William Wylie, was an established concessioner in Yellowstone National Park, where he established Wylie's Tent Camps to service automobile-borne tourists. In 1916 Wylie established a similar tent camp, the Wylie Way Camp, at Bright Angel Point with ten sleeping tents and a dining tent, operating in summer months. In 1924 management of the camp was taken over by Wylie's daughter Elizabeth and her husband Thomas H. McKee. Two years later they began building permanent frame cabins, culminating in 38 frame cabins, 16 tented cabins, a central pavilion, utility buildings and a power plant before they were bought out by the Utah Parks Company.
The Utah Parks Company was a subsidiary of the Union Pacific Railroad, established to feed tourist traffic into the railroad's network in the southwestern United States. The Utah Parks Company operated lodges in Zion and Bryce Canyon national parks and at Cedar Breaks National Monument. The company assigned their company architect, Gilbert Stanley Underwood, to design a new lodge on Bright Angel Point at the edge of the canyon. The Wylie camp was rebuilt under Underwood's guidance in 1929 with a new central lodge with a rustic design and new cabins identical to those offered at the main lodge. A National Park Service-operated campground was established nearby, with rustic bathhouses and an amphitheater.

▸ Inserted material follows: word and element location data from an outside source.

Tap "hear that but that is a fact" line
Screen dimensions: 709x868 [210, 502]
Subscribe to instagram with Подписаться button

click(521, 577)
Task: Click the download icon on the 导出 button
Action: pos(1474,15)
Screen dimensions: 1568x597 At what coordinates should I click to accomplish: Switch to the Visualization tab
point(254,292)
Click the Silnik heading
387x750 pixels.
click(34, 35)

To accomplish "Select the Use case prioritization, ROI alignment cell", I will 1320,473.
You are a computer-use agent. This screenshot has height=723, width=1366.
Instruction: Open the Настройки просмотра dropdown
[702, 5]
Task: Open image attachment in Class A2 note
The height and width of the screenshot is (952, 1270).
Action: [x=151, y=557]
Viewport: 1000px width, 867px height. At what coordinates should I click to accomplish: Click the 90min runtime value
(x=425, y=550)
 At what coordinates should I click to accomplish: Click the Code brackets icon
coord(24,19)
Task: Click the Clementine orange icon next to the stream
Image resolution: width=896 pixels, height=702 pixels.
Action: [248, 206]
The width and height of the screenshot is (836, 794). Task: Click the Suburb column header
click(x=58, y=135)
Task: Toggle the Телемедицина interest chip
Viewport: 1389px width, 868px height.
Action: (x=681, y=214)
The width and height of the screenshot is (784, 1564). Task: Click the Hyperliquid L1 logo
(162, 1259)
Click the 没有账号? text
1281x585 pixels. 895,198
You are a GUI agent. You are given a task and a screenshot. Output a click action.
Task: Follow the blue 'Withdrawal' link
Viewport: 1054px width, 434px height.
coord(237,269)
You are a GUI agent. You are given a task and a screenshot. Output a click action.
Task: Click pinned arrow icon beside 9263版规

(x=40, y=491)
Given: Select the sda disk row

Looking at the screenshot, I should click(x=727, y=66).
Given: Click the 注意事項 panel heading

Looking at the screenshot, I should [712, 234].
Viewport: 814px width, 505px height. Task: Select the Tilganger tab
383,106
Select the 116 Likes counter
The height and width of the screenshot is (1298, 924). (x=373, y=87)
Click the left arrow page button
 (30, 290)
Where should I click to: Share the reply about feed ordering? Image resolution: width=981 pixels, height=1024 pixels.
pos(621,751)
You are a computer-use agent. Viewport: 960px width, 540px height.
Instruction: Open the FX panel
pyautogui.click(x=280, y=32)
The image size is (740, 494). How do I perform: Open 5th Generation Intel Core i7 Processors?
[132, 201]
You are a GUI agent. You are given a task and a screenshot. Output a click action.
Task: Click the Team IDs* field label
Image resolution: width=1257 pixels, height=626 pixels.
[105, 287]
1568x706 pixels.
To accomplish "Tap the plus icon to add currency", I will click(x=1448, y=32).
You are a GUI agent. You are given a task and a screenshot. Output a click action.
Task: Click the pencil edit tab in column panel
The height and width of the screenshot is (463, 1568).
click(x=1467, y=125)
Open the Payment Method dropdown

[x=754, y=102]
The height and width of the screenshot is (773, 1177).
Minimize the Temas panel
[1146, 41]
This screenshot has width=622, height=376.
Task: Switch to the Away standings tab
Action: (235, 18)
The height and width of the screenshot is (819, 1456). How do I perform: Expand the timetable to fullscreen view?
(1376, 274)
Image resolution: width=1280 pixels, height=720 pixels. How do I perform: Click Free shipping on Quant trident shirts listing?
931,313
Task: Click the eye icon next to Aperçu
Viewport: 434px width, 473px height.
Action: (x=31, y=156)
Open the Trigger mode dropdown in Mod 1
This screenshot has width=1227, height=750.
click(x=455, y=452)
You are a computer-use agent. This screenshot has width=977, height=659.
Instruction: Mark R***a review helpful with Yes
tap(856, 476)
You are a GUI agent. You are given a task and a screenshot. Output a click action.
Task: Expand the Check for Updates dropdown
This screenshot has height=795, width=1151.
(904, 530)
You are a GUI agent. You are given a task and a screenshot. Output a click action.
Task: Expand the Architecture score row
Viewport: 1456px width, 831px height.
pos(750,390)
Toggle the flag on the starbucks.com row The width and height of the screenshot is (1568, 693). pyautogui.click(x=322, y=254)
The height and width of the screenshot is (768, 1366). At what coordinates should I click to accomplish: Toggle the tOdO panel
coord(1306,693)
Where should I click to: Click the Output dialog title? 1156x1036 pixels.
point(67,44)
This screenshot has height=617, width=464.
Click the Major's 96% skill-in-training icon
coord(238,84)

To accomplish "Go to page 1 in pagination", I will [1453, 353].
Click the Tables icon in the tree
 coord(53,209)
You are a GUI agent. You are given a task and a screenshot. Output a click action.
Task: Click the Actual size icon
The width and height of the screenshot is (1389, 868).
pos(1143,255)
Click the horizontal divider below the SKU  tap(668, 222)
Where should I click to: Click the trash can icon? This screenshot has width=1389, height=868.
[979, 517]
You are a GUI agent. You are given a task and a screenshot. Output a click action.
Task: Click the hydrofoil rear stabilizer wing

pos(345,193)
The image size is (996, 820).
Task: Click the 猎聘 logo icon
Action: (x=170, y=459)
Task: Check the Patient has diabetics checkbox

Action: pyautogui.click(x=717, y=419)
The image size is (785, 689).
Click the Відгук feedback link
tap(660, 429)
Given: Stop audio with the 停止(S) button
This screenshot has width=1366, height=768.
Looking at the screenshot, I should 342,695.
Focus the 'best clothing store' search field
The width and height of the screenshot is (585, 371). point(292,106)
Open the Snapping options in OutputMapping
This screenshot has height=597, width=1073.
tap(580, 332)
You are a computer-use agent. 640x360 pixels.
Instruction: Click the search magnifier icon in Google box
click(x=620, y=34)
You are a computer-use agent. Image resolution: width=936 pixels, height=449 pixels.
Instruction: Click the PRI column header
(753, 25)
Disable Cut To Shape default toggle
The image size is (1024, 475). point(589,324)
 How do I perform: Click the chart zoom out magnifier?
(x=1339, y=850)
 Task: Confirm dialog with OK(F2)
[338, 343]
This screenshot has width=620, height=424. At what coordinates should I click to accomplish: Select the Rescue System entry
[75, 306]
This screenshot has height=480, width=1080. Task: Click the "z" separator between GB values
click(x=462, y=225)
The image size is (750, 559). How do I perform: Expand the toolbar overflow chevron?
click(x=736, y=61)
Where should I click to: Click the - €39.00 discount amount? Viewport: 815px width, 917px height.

Located about 1 mile (1.6 km) back from Bright Angel Point, the Inn's accommodations were less desirable than the Lodge's, which were almost on the edge of the precipice. The Inn building became a dining facility, then a store. The former tourist cabins became Park Service and concessioner personnel housing.
The Grand Canyon Inn building is a single-story structure measuring about73.5 feet (22.4 m) by 41.85 feet (12.76 m) with irregular extensions to the rear and a smaller projection to the front. The rustic building is a "studs-out" structure with the sheathing on the inside of the exposed structural framing. The corners are marked by peeled log posts, similar to those supporting the large porch across the building's front, which has been enclosed. The building features clerestory windows between the porch roof and the main roof.
Four studs-out duplex cabins are located to the rear of the Inn. These gabled cabins were built in 1934, with an interior renovation in 1961. The duplexes are T-shaped with individual toilets adjoining in an extension. Ten more duplex cabins, built with shared toilets, are log cabins with stone front porches. They are identical to the Grand Canyon Lodge's "regular," "economy," or "standard" cabins. Another 27 cabins are exposed-frame single-family cabins. Other structures include the laundry and the firehouse, as well as a washhouse or former dormitory and a linen house.
The North Rim Campground lies just to the south of the Inn. The campground's log restrooms and stone firewood enclosures are included in the historic district for their historical integrity and architectural character.
The former Inn, cabins and campground were placed on the National Register of Historic Places on September 2, 1982.